Coleoid cephalopods, a group encompassing octopuses, squid and cuttlefish, are the most intelligent invertebrates: Octopuses can open jars, squid communicate with their own Morse code and cuttlefish start learning to identify prey when they’re just embryos.
In fact, coleoids are the only “animal lineage that has really achieved behavioral sophistication” other than vertebrates, said Joshua Rosenthal, a senior scientist at the Marine Biological Laboratory in Woods Hole, Mass. This sophistication could be related to a quirk in how their genes work, according to new research from Dr. Rosenthal and Eli Eisenberg, a biophysicist at Tel Aviv University.
In the journal Cell on Thursday, the scientists reported that octopuses, squid and cuttlefish make extensive use of RNA editing, a genetic process thought to have little functional significance in most other animals, to diversify proteins in their nervous system. And natural selection seems to have favored RNA editing in coleoids, even though it potentially slows the DNA-based evolution that typically helps organisms acquire beneficial adaptations over time.
He and Dr. Rosenthal found that RNA editing is enriched in coleoids’ nervous tissues, so they suspect it contributes to these animals’ behavioral complexity, possibly by allowing for dynamic control over proteins in response to different environmental conditions or tasks. Previously, Dr. Rosenthal showed that RNA editing might help octopuses rapidly adapt to temperature changes.

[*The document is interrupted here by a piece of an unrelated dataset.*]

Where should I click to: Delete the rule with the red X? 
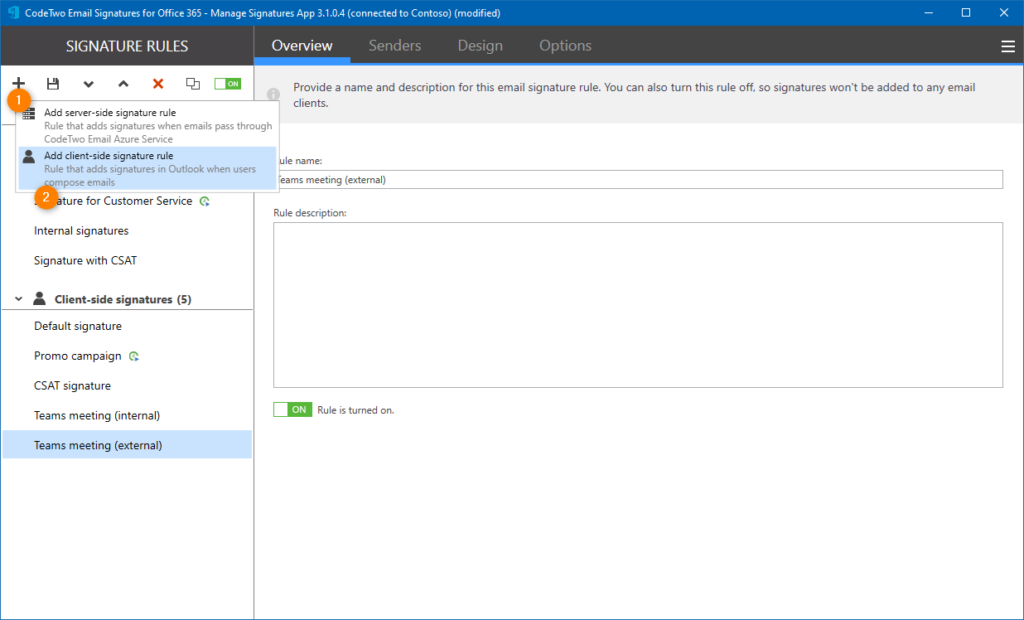pyautogui.click(x=158, y=84)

Other organisms use all sorts of different methods to modify their RNA, but the possibility that coleoids use extensive RNA editing to flexibly manipulate their nervous system is “extraordinary,” said Kazuko Nishikura, a professor at the Wistar Institute, a nonprofit biomedical research institute in Philadelphia, who was not involved in the study.
“We may learn a lot from squid and octopus brains,” she said.